A organização Human Rights Watch (HRW) acusou esta terça-feira as autoridades do Uganda de deterem ilegalmente e torturarem centenas de opositores e manifestantes pacíficos e responsabilizou o governo por não ter punido os autores dos abusos.
“O governo do Uganda tolerou as detenções ilegais e o abuso de detidos por parte dos seus oficiais (…). Medidas urgentes são necessárias para ajudar as vítimas, para responsabilizar os agentes e para pôr fim a este espetro de impunidade e injustiça”, disse o investigador da HRW Oryem Nyeko, citado num comunicado da organização.
Num relatório de 98 páginas, intitulado “Só preciso de justiça: Detenção ilegal e abuso em locais de detenção não autorizados no Uganda“, a HRW documenta desaparecimentos forçados, detenções arbitrárias, prisões ilegais e outros maus-tratos por parte da polícia, do exército, dos serviços secretos militares e da agência nacional de informações, a Organização de Segurança Interna (ISO, na sigla em inglês).
Na maioria dos casos, escreve a organização de defesa dos direitos humanos, estes abusos foram cometidos em locais de detenção ilegais em 2018, 2019 e nos meses antes das eleições gerais de janeiro de 2021.
Segundo os autores do relatório, embora as autoridades tenham por vezes reconhecido a existência destes abusos, pouco fizeram para lhes pôr fim ou para proporcionar justiça para as vítimas e as suas famílias.
As vítimas, acrescenta a HRW, enfrentam problemas físicos, mentais e económicos persistentes durante e após a sua detenção, assim como obstáculos para obter justiça.
As conclusões do relatório resultam de entrevistas a 51 pessoas, incluindo ex-detidos, testemunhas de raptos e detenções, responsáveis do governo, deputados, membros de partidos da oposição, diplomatas, ativistas dos direitos humanos e jornalistas, realizadas em Kampala entre abril de 2019 e novembro de 2021.
Os ex-detidos descreveram como as forças de segurança desprezam procedimentos judiciais durante as detenções e enquanto mantêm os detidos sob custódia.
Os agentes das forças de segurança detêm as vítimas nos seus locais de trabalho, em casa ou na rua e forçam-nos, às vezes com uma arma apontada, a entrar em veículos descaracterizados, normalmente furgonetas, localmente chamadas de ‘drones’.
As vítimas ficam detidas numa variedade de locais não autorizados, nomeadamente em esconderijos supostamente destinados a proteger testemunhas, mas usados como centros de detenção improvisados.
Em alguns casos, os detidos foram levados para uma ilha no Lago Victoria, detidos em veículos, numa sala subterrânea do parlamento ou em casernas militares.

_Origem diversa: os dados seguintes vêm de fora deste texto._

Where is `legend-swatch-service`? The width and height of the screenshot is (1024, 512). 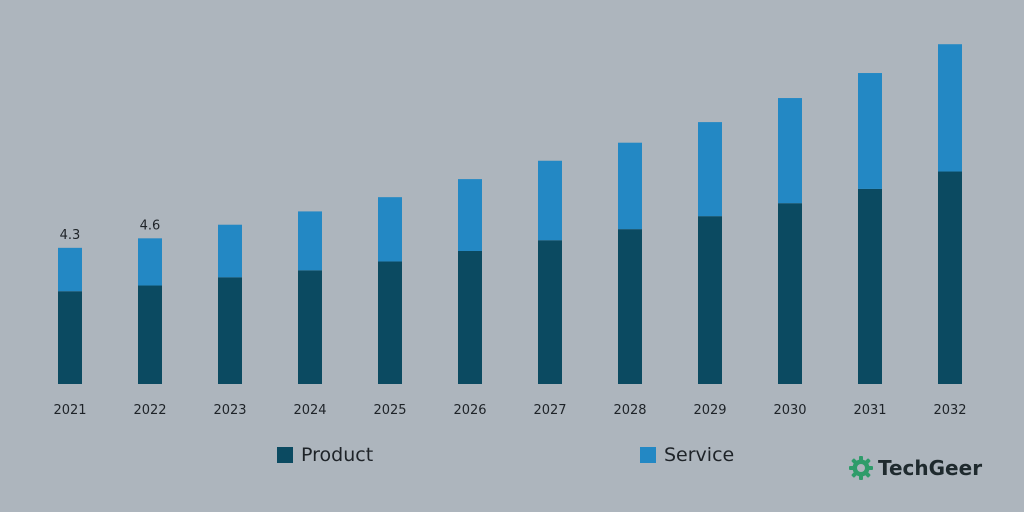 legend-swatch-service is located at coordinates (648, 455).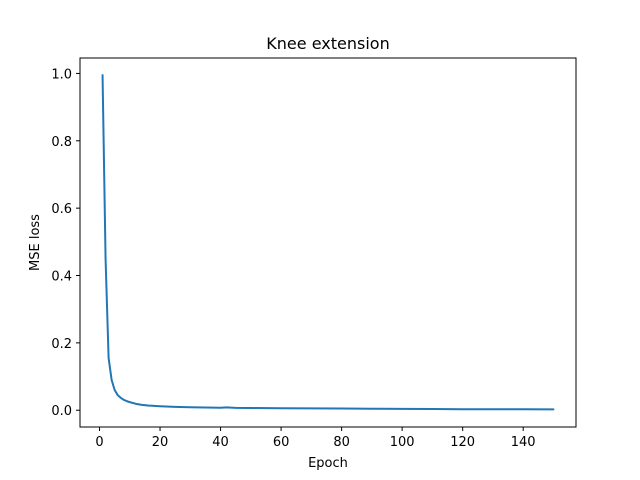 The height and width of the screenshot is (480, 640). I want to click on x-tick-label: 0, so click(99, 442).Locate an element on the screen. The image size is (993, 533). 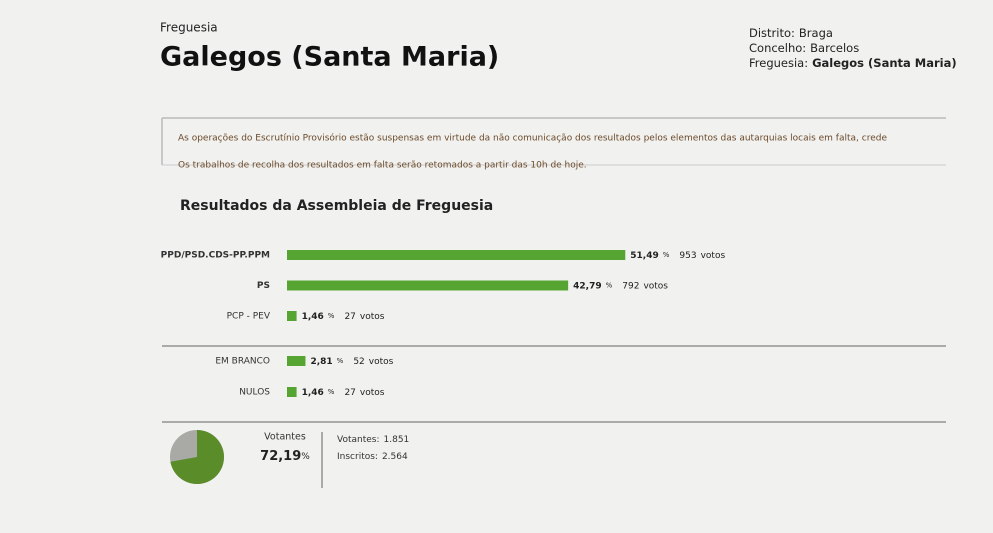
location-label: Concelho: is located at coordinates (778, 48).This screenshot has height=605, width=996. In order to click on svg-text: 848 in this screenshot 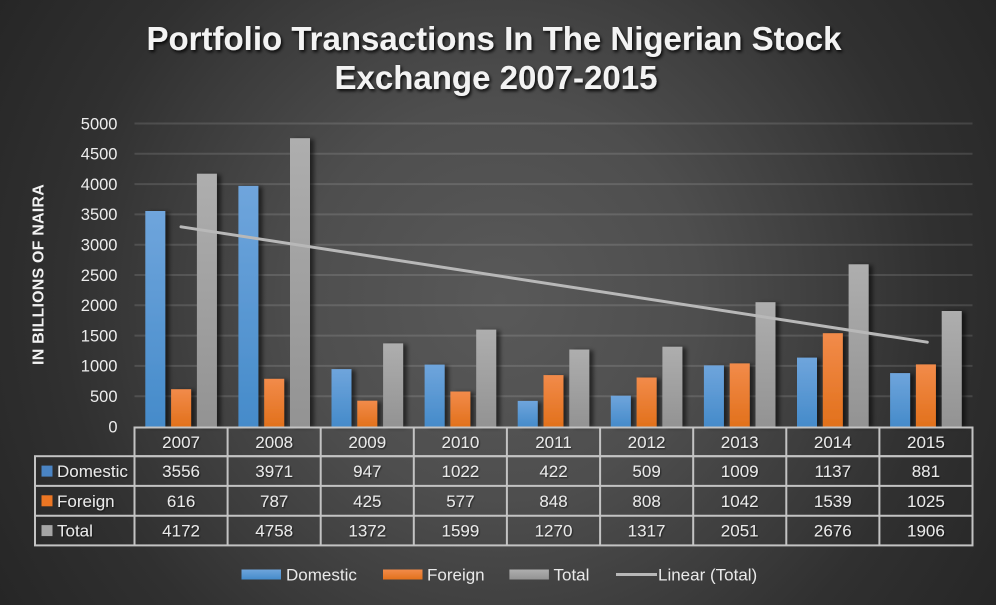, I will do `click(553, 502)`.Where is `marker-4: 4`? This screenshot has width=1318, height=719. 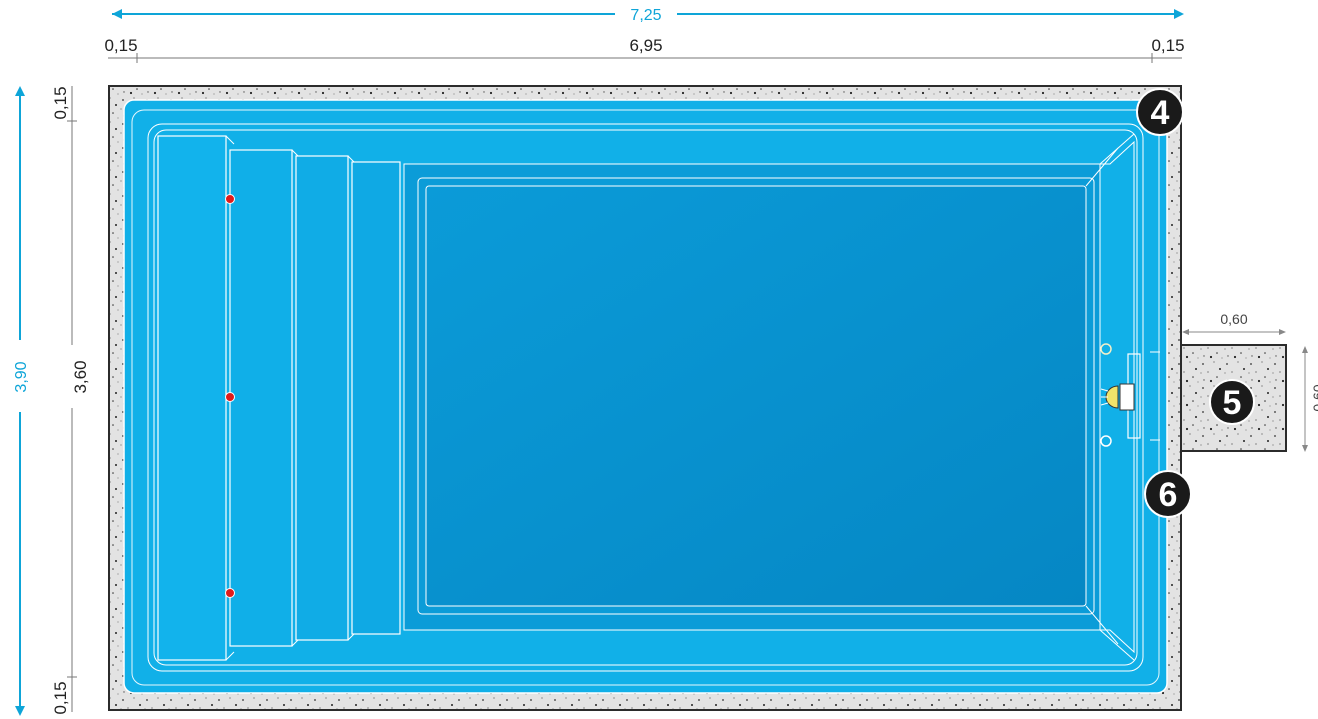 marker-4: 4 is located at coordinates (1160, 112).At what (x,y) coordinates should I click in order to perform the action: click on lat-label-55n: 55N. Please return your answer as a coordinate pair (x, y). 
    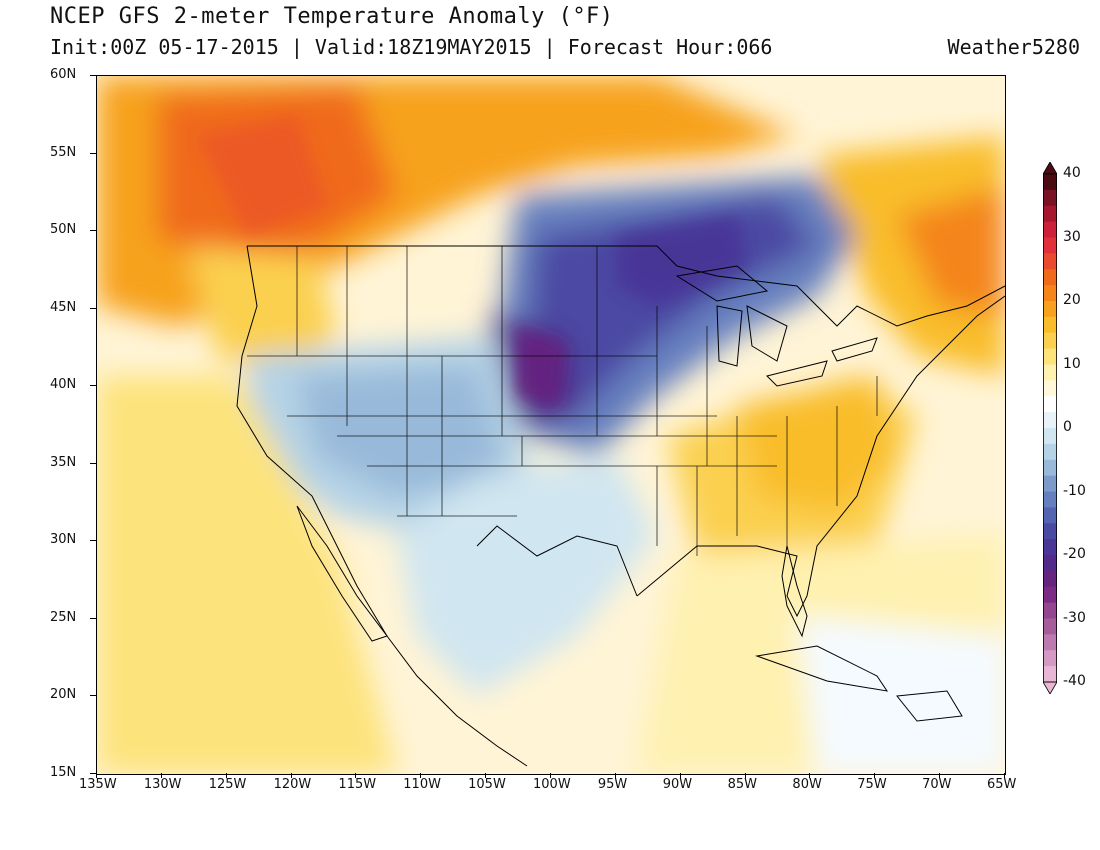
    Looking at the image, I should click on (64, 152).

Em fevereiro de 2020, a comissão parlamentar de direitos humanos divulgou um relatório sobre uma investigação que tinha aberto no ano anterior sobre alegações de que o ISO tinha raptado e detido ilegalmente mais de 400 pessoas.
O relatório confirmou que as forças de segurança detinham ilegalmente pessoas em locais de detenção ilegais e recomendou que as agências governamentais aprofundassem a investigação, mas o governo não tomou qualquer medida nesse sentido nem com o objetivo de parar estas práticas abusivas, acusa a HRW.
Os casos de abusos atingiram um recorde nos dois meses antes das eleições de janeiro de 2021, tendo as forças de segurança detido ou feito desaparecer críticos do governo, líderes e apoiantes de partidos opositores e alegados manifestantes. Embora alguns tenham sido libertados ao longo do ano passado, muitos ainda permanecem desaparecidos.
Ex-detidos contam que foram impedidos de falar com os seus advogados ou familiares, foram torturados, espancados, acorrentados, os seus captores deram-lhes choques elétricos e injeções com substâncias não identificadas.
Alguns detidos, tanto homens como mulheres, foram violados e vítimas de tortura sexual durante a sua detenção.
Tanto a lei do Uganda como a lei internacional proíbem absolutamente detenções arbitrárias, desaparecimentos forçados e tortura, sublinha a HRW, que apela às autoridades do Uganda para que fechem todos os centros de detenção ilegais e investiguem todos os relatos de abusos.